Running OCR on image documents

The Recoll PDF handler has the ability to call an external OCR program if the processed file has no text content. The OCR data is stored in a cache of separate files, avoiding any modification of the originals.

It must be noted that, if modifying the files (or a copy) is acceptable, then running something like OCRmyPDF to add a text layer to the PDF itself is a better solution (e.g. allowing Recoll to position the PDF viewer on the search target when opening the document, and permitting secondary search in the native tool).

To enable the Recoll OCR feature, you need to install one of the supported OCR applications (tesseract or ABBYY), enable OCR in the PDF handler (by setting pdfocr to 1 in the index configuration file), and tell Recoll how to run the OCR by setting configuration variables. All parameters can be localized in subdirectories through the usual main configuration mechanism (path sections).

Example configuration fragment in recoll.conf:

pdfocr = 1
ocrprogs = tesseract
pdfocrlang = eng

This facility got a major update in Recoll 1.26.5. Older versions had a more limited, non-caching capability to execute an external OCR program in the PDF handler. The new function has the following features:

  • The OCR output is cached, stored as separate files.
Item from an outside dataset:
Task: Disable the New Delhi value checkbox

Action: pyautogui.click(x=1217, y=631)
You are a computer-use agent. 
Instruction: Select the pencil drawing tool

The caching is ultimately based on a hash value of the original file contents, so that it is immune to file renames. A first path-based layer ensures fast operation for unchanged (unmoved files), and the data hash (which is still orders of magnitude faster than OCR) is only re-computed if the file has moved. OCR is only performed if the file was not previously processed or if it changed.

  • The support for a specific program is implemented in a simple Python module. It should be straightforward to add support for any OCR engine with a capability to run from the command line.

  • Modules initially exist for tesseract (Linux and Windows), and ABBYY FineReader (Linux, tested with version 11). ABBYY FineReader is a commercial closed source program, but it sometimes perform better than tesseract.

  • The OCR is currently only called from the PDF handler, but there should be no problem using it for other image types.